**Text extract**

___

Before that, we need to add an input parameter that points to the samplesheet, called input.

Exercise

In your main.nf add an input parameter called reads and assign the path to the samplesheet using $projectDir.

Solution

main.nf

// pipeline input parameters
params.transcriptome_file = "$projectDir/data/ggal/transcriptome.fa"
params.reads = "$projectDir/data/samplesheet.csv"

In the next few steps, we will add a mix of Nextflow operators and Groovy syntax to read in and parse the samplesheet so it is in the correct format for the process we just added.

Using samplesheets with Nextflow can be tricky business

There are currently no Nextflow operators specifically designed to handle samplesheets. As such, we Nextflow workflow developers have to write custom parsing logic to read and split the data. This adds complexity to our workflow development, especially when trying to handle tasks like parallel processing of samples or filtering data by sample type.

Add the following to your workflow scope below where INDEX is called:

main.nf

// Define the workflow  
workflow {

    // Run the index step with the transcriptome parameter
    INDEX(params.transcriptome_file)

    // Define the fastqc input channel
    Channel.fromPath(params.reads)
        .splitCsv(header: true)
        .map { row -> [row.sample, file(row.fastq_1), file(row.fastq_2)] }
        .view()

}

We won't explore the logic of constructing our samplesheet input channel in depth in this lesson. The key takeaway here is to understand that using samplesheets is best practice for reading grouped files and metadata into Nextflow, and that operators and groovy needs to be chained together to get these in the correct format. The best way to do this is using a combination of Groovy and Nextflow operators.

Our samplesheet input channel has used common Nextflow operators:

.fromPath creates a channel from one or more files matching a given path or pattern (to our .csv file, provided with the --reads parameter).
splitCsv splits the input file into rows, treating it as a CSV (Comma-Separated Values) file. The header: true option means that the first row of the CSV contains column headers, which will be used to access the values by name.

___

**Given problem**
From the Nextflow samplesheet lesson above, copy out word for word the stretch that begins with the words "There are currently" and ends with "INDEX(params.transcriptome_file)".

Entries on finding words and elements
___

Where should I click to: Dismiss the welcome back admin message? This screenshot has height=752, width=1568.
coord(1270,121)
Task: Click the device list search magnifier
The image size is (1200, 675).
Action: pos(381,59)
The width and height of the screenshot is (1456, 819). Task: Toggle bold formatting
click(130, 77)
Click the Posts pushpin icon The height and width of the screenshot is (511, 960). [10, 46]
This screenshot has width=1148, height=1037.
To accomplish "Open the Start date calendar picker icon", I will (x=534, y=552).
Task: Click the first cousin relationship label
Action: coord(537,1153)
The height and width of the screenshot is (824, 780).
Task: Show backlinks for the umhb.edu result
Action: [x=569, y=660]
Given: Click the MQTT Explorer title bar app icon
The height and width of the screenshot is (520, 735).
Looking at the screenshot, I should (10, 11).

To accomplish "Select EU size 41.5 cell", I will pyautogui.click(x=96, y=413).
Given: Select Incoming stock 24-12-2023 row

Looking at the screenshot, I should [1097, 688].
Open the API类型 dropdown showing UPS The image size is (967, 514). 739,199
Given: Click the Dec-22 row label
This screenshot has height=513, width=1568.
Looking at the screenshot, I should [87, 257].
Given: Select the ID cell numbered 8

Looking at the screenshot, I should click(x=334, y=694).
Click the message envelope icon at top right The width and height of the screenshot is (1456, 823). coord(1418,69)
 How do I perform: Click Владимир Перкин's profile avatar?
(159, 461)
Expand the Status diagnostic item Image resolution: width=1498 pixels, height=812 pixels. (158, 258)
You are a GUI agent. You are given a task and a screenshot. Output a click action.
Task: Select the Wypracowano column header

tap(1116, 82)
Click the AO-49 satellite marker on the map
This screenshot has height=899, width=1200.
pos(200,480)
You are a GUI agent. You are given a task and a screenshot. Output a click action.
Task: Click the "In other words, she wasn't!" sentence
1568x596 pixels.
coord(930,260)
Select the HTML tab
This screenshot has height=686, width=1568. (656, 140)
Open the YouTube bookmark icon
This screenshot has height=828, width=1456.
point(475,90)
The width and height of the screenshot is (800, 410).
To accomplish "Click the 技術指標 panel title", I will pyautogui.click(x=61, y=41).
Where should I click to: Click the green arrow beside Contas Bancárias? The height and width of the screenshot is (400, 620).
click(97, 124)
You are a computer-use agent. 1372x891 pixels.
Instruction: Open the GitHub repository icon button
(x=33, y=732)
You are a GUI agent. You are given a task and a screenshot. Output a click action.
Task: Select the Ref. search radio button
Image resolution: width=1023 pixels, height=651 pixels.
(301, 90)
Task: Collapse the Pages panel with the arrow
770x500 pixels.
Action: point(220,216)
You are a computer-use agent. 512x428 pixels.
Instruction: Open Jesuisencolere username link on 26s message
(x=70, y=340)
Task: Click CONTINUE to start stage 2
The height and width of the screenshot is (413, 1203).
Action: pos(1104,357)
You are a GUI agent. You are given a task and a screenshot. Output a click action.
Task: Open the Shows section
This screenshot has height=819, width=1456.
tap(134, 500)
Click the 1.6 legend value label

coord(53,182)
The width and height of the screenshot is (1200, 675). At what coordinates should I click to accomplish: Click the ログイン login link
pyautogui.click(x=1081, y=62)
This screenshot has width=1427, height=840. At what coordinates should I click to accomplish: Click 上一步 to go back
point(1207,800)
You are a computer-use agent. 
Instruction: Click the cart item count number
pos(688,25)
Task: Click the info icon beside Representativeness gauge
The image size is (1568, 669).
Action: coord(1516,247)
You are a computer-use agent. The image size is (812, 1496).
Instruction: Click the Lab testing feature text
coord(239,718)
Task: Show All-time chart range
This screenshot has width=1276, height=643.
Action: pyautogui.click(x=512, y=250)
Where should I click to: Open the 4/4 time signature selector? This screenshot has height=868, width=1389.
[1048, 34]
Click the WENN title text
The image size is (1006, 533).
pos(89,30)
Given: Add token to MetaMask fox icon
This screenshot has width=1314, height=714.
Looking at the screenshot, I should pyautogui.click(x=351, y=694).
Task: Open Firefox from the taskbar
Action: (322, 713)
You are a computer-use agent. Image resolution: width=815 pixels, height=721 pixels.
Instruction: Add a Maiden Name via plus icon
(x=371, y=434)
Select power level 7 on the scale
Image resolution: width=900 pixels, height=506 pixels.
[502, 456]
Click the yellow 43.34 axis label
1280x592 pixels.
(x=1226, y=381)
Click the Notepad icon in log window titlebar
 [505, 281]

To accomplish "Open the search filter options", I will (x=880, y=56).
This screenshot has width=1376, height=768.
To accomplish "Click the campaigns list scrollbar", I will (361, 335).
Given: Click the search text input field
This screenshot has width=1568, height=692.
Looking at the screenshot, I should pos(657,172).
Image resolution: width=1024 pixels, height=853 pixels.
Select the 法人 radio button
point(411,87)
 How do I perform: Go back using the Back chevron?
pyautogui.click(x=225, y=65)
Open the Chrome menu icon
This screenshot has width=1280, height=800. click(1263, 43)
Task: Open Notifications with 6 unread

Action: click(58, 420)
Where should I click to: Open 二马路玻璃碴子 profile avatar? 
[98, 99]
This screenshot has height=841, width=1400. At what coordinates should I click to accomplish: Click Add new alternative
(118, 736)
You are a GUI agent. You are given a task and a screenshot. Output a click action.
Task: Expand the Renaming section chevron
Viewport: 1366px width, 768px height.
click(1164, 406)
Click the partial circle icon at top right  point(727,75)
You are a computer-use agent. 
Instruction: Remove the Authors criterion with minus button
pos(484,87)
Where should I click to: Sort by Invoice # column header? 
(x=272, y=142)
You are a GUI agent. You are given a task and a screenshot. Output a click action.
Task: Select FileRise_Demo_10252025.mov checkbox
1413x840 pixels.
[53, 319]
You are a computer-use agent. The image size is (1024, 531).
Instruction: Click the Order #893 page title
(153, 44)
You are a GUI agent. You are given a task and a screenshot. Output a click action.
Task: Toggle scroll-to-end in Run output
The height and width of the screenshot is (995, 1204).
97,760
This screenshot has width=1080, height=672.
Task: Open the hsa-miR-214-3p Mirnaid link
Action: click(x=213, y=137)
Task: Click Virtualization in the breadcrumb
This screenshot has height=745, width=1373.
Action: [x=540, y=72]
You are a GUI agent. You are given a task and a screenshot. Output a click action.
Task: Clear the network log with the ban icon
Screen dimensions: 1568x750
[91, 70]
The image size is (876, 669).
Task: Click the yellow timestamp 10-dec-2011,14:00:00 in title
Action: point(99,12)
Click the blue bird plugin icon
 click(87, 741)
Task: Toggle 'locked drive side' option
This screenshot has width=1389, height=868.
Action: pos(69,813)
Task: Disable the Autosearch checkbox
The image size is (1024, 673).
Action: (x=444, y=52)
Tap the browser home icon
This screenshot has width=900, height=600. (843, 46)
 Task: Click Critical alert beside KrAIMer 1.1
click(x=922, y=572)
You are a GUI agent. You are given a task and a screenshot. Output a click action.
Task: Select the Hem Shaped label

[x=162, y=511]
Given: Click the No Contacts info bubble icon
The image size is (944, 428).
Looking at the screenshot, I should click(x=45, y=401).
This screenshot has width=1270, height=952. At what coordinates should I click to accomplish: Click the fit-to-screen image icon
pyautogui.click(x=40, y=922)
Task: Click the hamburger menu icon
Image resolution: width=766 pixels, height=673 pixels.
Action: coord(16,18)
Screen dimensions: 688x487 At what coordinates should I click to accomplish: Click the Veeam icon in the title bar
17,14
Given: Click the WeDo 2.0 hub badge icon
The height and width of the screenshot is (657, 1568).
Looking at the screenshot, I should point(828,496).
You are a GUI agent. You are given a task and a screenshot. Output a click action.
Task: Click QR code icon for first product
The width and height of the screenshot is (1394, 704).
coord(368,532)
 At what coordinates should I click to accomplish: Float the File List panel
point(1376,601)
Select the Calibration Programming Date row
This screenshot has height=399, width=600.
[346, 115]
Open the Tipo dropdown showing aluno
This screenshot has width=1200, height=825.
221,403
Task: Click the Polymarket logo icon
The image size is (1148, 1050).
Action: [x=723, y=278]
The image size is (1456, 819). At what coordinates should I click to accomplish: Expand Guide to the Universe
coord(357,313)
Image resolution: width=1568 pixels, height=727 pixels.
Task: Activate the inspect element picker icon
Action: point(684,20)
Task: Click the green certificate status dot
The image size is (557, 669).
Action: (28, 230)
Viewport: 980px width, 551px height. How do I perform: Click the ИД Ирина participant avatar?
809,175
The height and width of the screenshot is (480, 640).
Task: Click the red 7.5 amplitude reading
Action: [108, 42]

___

**Answer for this exercise**
There are currently no Nextflow operators specifically designed to handle samplesheets. As such, we Nextflow workflow developers have to write custom parsing logic to read and split the data. This adds complexity to our workflow development, especially when trying to handle tasks like parallel processing of samples or filtering data by sample type.

Add the following to your workflow scope below where INDEX is called:

main.nf

// Define the workflow  
workflow {

    // Run the index step with the transcriptome parameter
    INDEX(params.transcriptome_file)